Complex structure on $\mathbb{C}\mathbb{P}^2\# \dots \# \mathbb{C}\mathbb{P}^2$

Question

I know the chern classes-related theorem that states that $\mathbb{C}\mathbb{P}^2\# \dots \# \mathbb{C}\mathbb{P}^2$ ($k$ times) has no almost complex structure (hence no complex structure) if and only if $k$ is even.

I also know that $\mathbb{C}\mathbb{P}^2\# \mathbb{C}\mathbb{P}^2 \# \mathbb{C}\mathbb{P}^2$ has no complex structure, hence the almost complex ones you define on it are not integrable.

Where can I find a proof of this proposition? How do I see that the connected sum of three (or five, or seven, or every odd number) copies of $\mathbb{C}\mathbb{P}^2$ doesn't admit a complex structure?

Answer 1

If you just want to know the answer for the standard smooth structure, you can prove this result by using Seiberg-Witten invariants.

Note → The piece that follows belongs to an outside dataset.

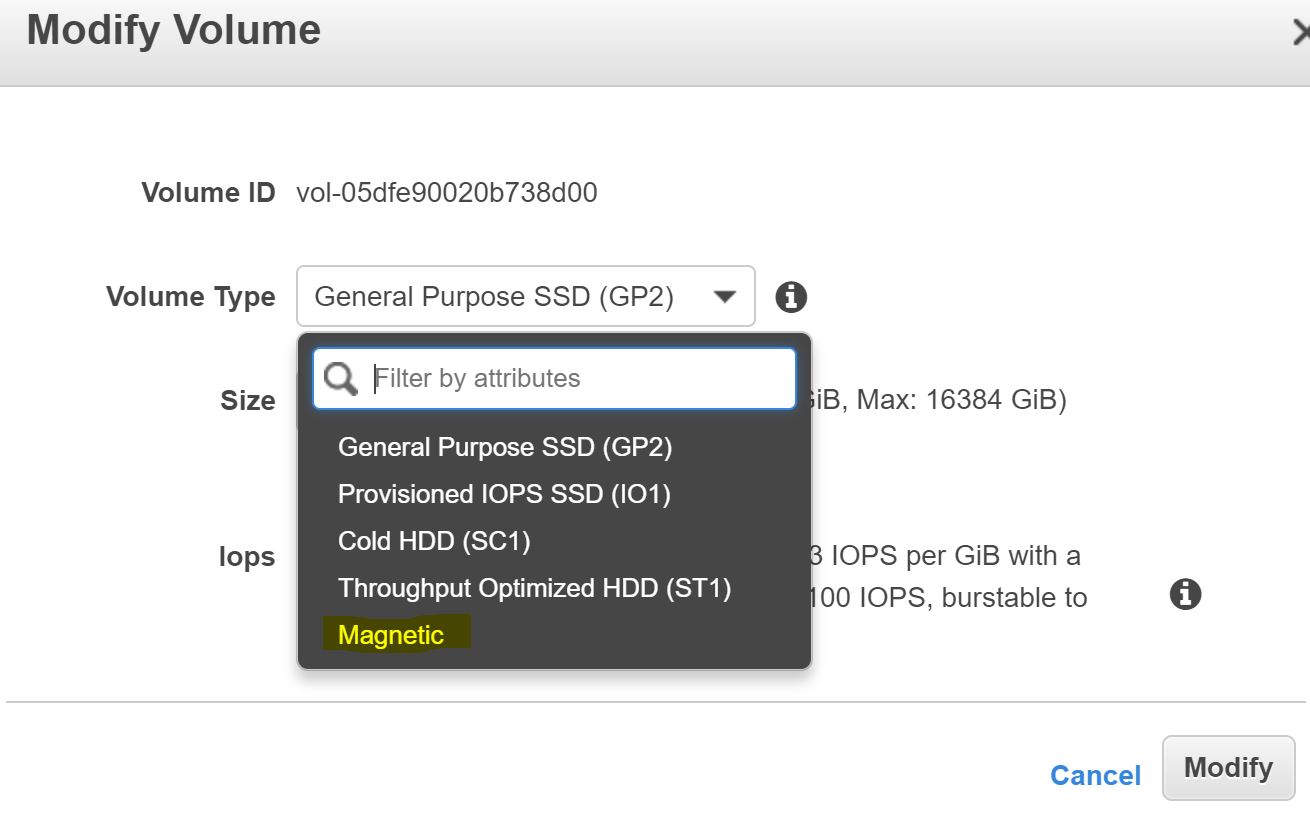Click the info icon beside Volume Type

[791, 296]
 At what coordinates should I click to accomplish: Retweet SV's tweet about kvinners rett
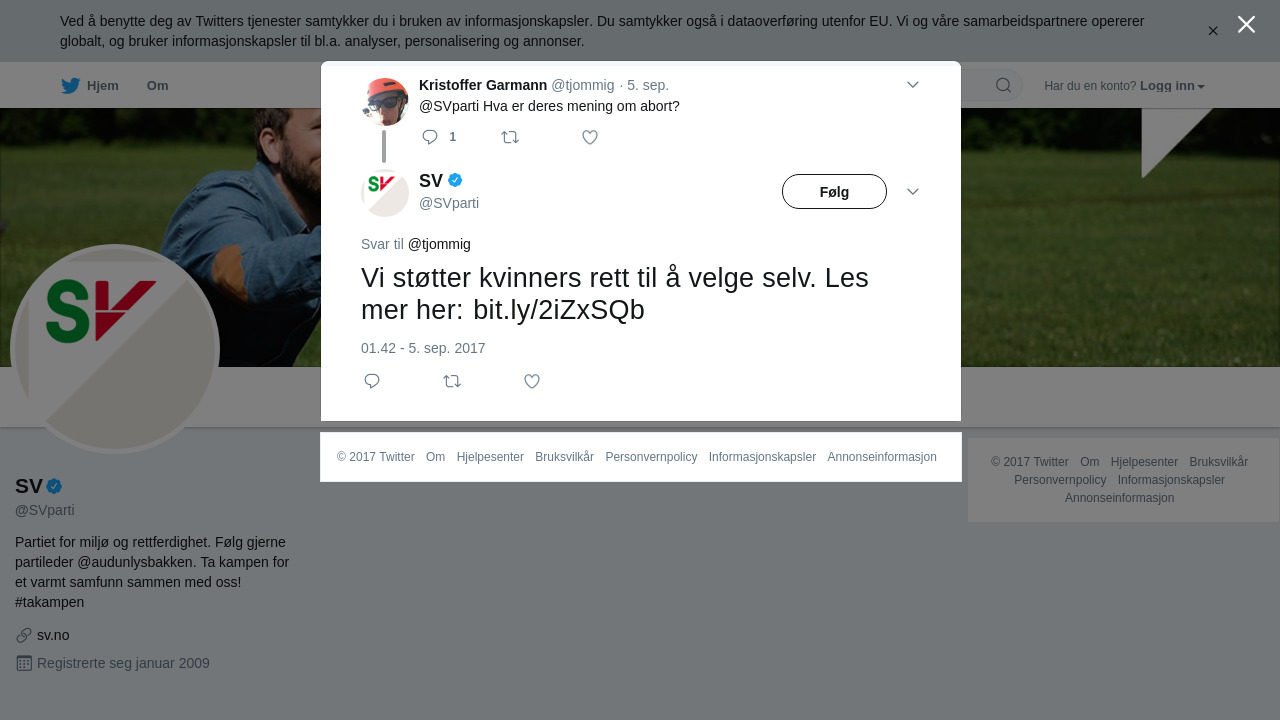click(452, 381)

Suppose $k\mathbb{CP}^2$ (the connected sum of $k$ copies of $\mathbb{CP}^2$) admits a complex structure for some $k \geq 2$.

First of all, a compact complex surface is Kähler if and only if its first Betti number is even. As $k\mathbb{CP}^2$ is simply connected, if it admits a complex structure, it is Kähler and hence $k\mathbb{CP}^2$ is symplectic. As $b^+(k\mathbb{CP}^2) = k \geq 2$, it has a non-trivial Seiberg-Witten invariant.

However, by a theorem of Taubes, if $M = M_1\# M_2$ and $b^+(M_1), b^+(M_2) \geq 1$, then $M$ has no non-trivial Seiberg-Witten invariants. Alternatively, as $\mathbb{CP}^2$ admits a positive scalar curvature metric (e.g. the Fubini-Study metric), so does $k\mathbb{CP}^2$ by a result of Gromov and Lawson, but such a space must have trivial Seiberg-Witten invariants.

Therefore, $k\mathbb{CP}^2$ does not admit a complex structure for any $k \geq 2$.

Answer 2

This is a corollary of a theorem on page 376 in "Compact complex surfaces" by Barth, Hulek, Peters and van de Ven:

If $X$ is a simply-connected compact complex surface with definite intersection form $q$ then $X$ is $CP^2$.

Note that in your case, $q$ has the identity matrix, hence, is positive-definite.